Please render each line of the records below as one string in a JSON list, omitting blank lines.

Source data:
╭──
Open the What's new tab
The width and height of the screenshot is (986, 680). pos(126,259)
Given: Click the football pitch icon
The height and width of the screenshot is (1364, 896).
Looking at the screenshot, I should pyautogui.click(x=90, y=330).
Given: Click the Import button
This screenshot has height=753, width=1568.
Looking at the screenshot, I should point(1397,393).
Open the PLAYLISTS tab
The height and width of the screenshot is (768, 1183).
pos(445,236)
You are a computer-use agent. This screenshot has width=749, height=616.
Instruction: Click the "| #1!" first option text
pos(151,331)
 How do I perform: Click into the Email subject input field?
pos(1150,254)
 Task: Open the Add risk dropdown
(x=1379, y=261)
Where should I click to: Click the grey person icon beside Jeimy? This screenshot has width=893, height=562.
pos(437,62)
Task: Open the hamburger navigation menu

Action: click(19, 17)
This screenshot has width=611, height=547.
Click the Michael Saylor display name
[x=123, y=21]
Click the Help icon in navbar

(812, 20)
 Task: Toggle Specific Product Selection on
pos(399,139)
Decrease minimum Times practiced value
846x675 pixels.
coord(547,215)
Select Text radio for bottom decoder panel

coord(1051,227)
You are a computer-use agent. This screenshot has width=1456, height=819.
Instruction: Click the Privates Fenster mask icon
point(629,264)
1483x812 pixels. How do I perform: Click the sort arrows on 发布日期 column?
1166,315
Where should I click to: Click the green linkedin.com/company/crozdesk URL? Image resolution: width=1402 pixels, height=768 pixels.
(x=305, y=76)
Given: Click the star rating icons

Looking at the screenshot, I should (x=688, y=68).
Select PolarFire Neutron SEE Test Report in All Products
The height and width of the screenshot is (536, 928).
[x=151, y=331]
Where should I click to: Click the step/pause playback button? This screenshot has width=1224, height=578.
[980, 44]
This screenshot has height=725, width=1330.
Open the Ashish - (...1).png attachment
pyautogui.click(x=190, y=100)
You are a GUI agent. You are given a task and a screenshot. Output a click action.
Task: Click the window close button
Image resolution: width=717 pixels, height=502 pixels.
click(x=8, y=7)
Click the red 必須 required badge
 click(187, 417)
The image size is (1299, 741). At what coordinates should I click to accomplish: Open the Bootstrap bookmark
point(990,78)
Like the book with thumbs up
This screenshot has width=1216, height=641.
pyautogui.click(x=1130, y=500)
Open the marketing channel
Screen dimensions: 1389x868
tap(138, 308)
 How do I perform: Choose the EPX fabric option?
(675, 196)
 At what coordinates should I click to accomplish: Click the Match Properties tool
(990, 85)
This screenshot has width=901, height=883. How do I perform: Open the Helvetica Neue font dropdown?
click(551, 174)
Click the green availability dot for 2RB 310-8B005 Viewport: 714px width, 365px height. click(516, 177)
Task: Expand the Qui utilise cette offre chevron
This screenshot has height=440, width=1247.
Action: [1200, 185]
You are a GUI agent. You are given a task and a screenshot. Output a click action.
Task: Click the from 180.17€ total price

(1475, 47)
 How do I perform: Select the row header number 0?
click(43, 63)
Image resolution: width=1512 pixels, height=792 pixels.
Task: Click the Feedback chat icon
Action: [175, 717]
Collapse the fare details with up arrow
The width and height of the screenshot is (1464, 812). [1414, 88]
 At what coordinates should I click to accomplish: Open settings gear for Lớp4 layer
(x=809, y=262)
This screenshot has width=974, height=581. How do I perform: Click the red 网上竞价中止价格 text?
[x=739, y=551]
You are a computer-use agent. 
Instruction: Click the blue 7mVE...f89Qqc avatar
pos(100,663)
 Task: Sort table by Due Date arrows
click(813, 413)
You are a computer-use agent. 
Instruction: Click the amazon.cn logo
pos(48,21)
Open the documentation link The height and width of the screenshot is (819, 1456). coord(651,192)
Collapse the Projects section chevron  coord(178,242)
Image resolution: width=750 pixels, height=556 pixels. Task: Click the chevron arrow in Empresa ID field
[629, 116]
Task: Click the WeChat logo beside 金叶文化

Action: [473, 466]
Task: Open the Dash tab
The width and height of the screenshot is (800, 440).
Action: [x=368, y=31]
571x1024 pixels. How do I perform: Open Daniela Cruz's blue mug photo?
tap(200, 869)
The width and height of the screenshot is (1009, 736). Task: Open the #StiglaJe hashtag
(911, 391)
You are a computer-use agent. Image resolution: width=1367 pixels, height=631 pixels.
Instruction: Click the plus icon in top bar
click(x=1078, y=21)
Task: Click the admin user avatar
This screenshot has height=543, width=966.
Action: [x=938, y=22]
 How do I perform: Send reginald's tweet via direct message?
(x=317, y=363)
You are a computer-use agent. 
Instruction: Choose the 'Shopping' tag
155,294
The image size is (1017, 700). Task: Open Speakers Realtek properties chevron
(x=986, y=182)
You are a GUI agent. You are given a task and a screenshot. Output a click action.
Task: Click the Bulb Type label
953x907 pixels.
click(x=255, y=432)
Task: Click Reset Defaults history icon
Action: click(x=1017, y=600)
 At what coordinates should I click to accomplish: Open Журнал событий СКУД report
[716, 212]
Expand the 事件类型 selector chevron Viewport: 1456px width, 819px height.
╰──
- **FULL RESPONSE**
[
  "Open the What's new tab",
  "The width and height of the screenshot is (986, 680). pos(126,259)",
  "Given: Click the football pitch icon",
  "The height and width of the screenshot is (1364, 896).",
  "Looking at the screenshot, I should pyautogui.click(x=90, y=330).",
  "Given: Click the Import button",
  "This screenshot has height=753, width=1568.",
  "Looking at the screenshot, I should point(1397,393).",
  "Open the PLAYLISTS tab",
  "The height and width of the screenshot is (768, 1183).",
  "pos(445,236)",
  "You are a computer-use agent. This screenshot has width=749, height=616.",
  "Instruction: Click the \"| #1!\" first option text",
  "pos(151,331)",
  " How do I perform: Click into the Email subject input field?",
  "pos(1150,254)",
  " Task: Open the Add risk dropdown",
  "(x=1379, y=261)",
  "Where should I click to: Click the grey person icon beside Jeimy? This screenshot has width=893, height=562.",
  "pos(437,62)",
  "Task: Open the hamburger navigation menu",
  "Action: click(19, 17)",
  "This screenshot has width=611, height=547.",
  "Click the Michael Saylor display name",
  "[x=123, y=21]",
  "Click the Help icon in navbar",
  "(812, 20)",
  " Task: Toggle Specific Product Selection on",
  "pos(399,139)",
  "Decrease minimum Times practiced value",
  "846x675 pixels.",
  "coord(547,215)",
  "Select Text radio for bottom decoder panel",
  "coord(1051,227)",
  "You are a computer-use agent. This screenshot has width=1456, height=819.",
  "Instruction: Click the Privates Fenster mask icon",
  "point(629,264)",
  "1483x812 pixels. How do I perform: Click the sort arrows on 发布日期 column?",
  "1166,315",
  "Where should I click to: Click the green linkedin.com/company/crozdesk URL? Image resolution: width=1402 pixels, height=768 pixels.",
  "(x=305, y=76)",
  "Given: Click the star rating icons",
  "Looking at the screenshot, I should (x=688, y=68).",
  "Select PolarFire Neutron SEE Test Report in All Products",
  "The height and width of the screenshot is (536, 928).",
  "[x=151, y=331]",
  "Where should I click to: Click the step/pause playback button? This screenshot has width=1224, height=578.",
  "[980, 44]",
  "This screenshot has height=725, width=1330.",
  "Open the Ashish - (...1).png attachment",
  "pyautogui.click(x=190, y=100)",
  "You are a GUI agent. You are given a task and a screenshot. Output a click action.",
  "Task: Click the window close button",
  "Image resolution: width=717 pixels, height=502 pixels.",
  "click(x=8, y=7)",
  "Click the red 必須 required badge",
  " click(187, 417)",
  "The image size is (1299, 741). At what coordinates should I click to accomplish: Open the Bootstrap bookmark",
  "point(990,78)",
  "Like the book with thumbs up",
  "This screenshot has width=1216, height=641.",
  "pyautogui.click(x=1130, y=500)",
  "Open the marketing channel",
  "Screen dimensions: 1389x868",
  "tap(138, 308)",
  " How do I perform: Choose the EPX fabric option?",
  "(675, 196)",
  " At what coordinates should I click to accomplish: Click the Match Properties tool",
  "(990, 85)",
  "This screenshot has width=901, height=883. How do I perform: Open the Helvetica Neue font dropdown?",
  "click(551, 174)",
  "Click the green availability dot for 2RB 310-8B005 Viewport: 714px width, 365px height. click(516, 177)",
  "Task: Expand the Qui utilise cette offre chevron",
  "This screenshot has height=440, width=1247.",
  "Action: [1200, 185]",
  "You are a GUI agent. You are given a task and a screenshot. Output a click action.",
  "Task: Click the from 180.17€ total price",
  "(1475, 47)",
  " How do I perform: Select the row header number 0?",
  "click(43, 63)",
  "Image resolution: width=1512 pixels, height=792 pixels.",
  "Task: Click the Feedback chat icon",
  "Action: [175, 717]",
  "Collapse the fare details with up arrow",
  "The width and height of the screenshot is (1464, 812). [1414, 88]",
  " At what coordinates should I click to accomplish: Open settings gear for Lớp4 layer",
  "(x=809, y=262)",
  "This screenshot has width=974, height=581. How do I perform: Click the red 网上竞价中止价格 text?",
  "[x=739, y=551]",
  "You are a computer-use agent. ",
  "Instruction: Click the blue 7mVE...f89Qqc avatar",
  "pos(100,663)",
  " Task: Sort table by Due Date arrows",
  "click(813, 413)",
  "You are a computer-use agent. ",
  "Instruction: Click the amazon.cn logo",
  "pos(48,21)",
  "Open the documentation link The height and width of the screenshot is (819, 1456). coord(651,192)",
  "Collapse the Projects section chevron  coord(178,242)",
  "Image resolution: width=750 pixels, height=556 pixels. Task: Click the chevron arrow in Empresa ID field",
  "[629, 116]",
  "Task: Click the WeChat logo beside 金叶文化",
  "Action: [473, 466]",
  "Task: Open the Dash tab",
  "The width and height of the screenshot is (800, 440).",
  "Action: [x=368, y=31]",
  "571x1024 pixels. How do I perform: Open Daniela Cruz's blue mug photo?",
  "tap(200, 869)",
  "The width and height of the screenshot is (1009, 736). Task: Open the #StiglaJe hashtag",
  "(911, 391)",
  "You are a computer-use agent. Image resolution: width=1367 pixels, height=631 pixels.",
  "Instruction: Click the plus icon in top bar",
  "click(x=1078, y=21)",
  "Task: Click the admin user avatar",
  "This screenshot has height=543, width=966.",
  "Action: [x=938, y=22]",
  " How do I perform: Send reginald's tweet via direct message?",
  "(x=317, y=363)",
  "You are a computer-use agent. ",
  "Instruction: Choose the 'Shopping' tag",
  "155,294",
  "The image size is (1017, 700). Task: Open Speakers Realtek properties chevron",
  "(x=986, y=182)",
  "You are a GUI agent. You are given a task and a screenshot. Output a click action.",
  "Task: Click the Bulb Type label",
  "953x907 pixels.",
  "click(x=255, y=432)",
  "Task: Click Reset Defaults history icon",
  "Action: click(x=1017, y=600)",
  " At what coordinates should I click to accomplish: Open Журнал событий СКУД report",
  "[716, 212]",
  "Expand the 事件类型 selector chevron Viewport: 1456px width, 819px height."
]